- [Testo da leggere]:
· · ·

Immagine di copertina
Un moncone del ponte Morandi

Nel decreto Genova mancano date e cifre. Gli sfollati si sentono abbandonati e attendono ancora di poter tornare nelle case

Via Porro resta ancora una cicatrice aperta nel cuore di Genova. Tutto sembra cristallizzato a cinquanta giorni fa, quando il ponte Morandi si sbriciolava nel Polcevera. A vivere sulla propria pelle la stasi sono soprattutto gli sfollati. Dopo settimane di attesa, giovedì mattina è stato nominato il commissario alla ricostruzione: sarà il sindaco della città, Marco Bucci.

Il decreto annunciato in pompa magna dal governo gialloverde è arrivato dopo oltre quaranta giorni di attesa, ma dentro mancano le risposte alle richieste degli sfollati.

· · ·

- [Dati registrati]:
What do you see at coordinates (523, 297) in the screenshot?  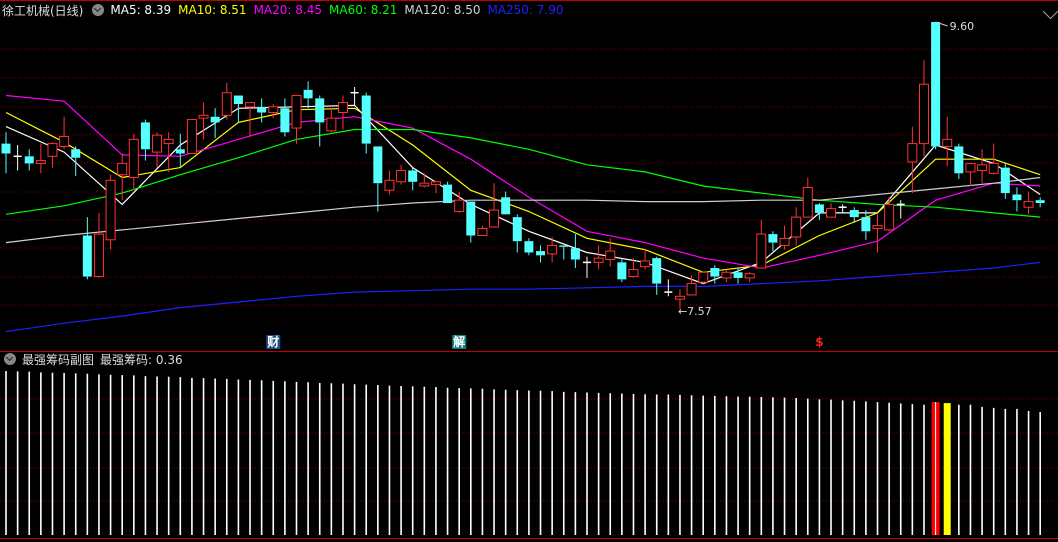 I see `ma-line-ma250` at bounding box center [523, 297].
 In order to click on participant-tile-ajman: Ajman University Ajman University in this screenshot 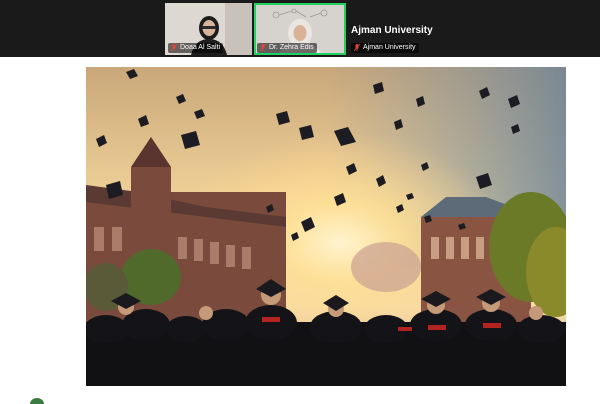, I will do `click(391, 29)`.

· · ·

- [Requisiti del compito]: Prosegui l'articolo sul decreto Genova e sugli sfollati del ponte Morandi, ripartendo subito dopo la sua ultima frase.

- [La tua risposta]:
“La situazione è fluida, ma tendenzialmente verte all’immobilismo”, ha detto il presidente del comitato degli sfollati di via Porro, Franco Ravera a TPI. “Qualcosa si muove solo nell’ambito del Comune e infatti stiamo cominciando a programmare i rientri. Cosa che chiediamo dal 15 agosto per permetterci di rientrare in casa a recuperare quanto di più caro abbiamo”.

Aspettano ancora di rientrare nelle loro abitazioni. L’estate è finita e il primo freddo si affaccia anche sul capoluogo ligure. Rientrare in casa diventa ancora più urgente per recuperare un paio di scarpe invernali, una giacca e i ricordi, ancora sigillati in quelle case sotto al ponte. “Forse riusciamo a rientrare la prossima settimana, è interesse anche del sindaco farci rientrare”, dice Ravera.

Quello che preoccupa di più gli sfollati ora è il contenuto del decreto legge Genova, tanto atteso quanto deludente agli occhi di chi da cinquanta giorni aspetta.

“Abbiamo espresso la nostra contrarietà sul decreto”, ha detto Ravera. “Quando è venuto Matteo Salvini, come comitato, ho espresso un giudizio molto negativo: innanzitutto perché non è trattato il tema della ricostruzione, e poi perché non sono indicate né date né importi”.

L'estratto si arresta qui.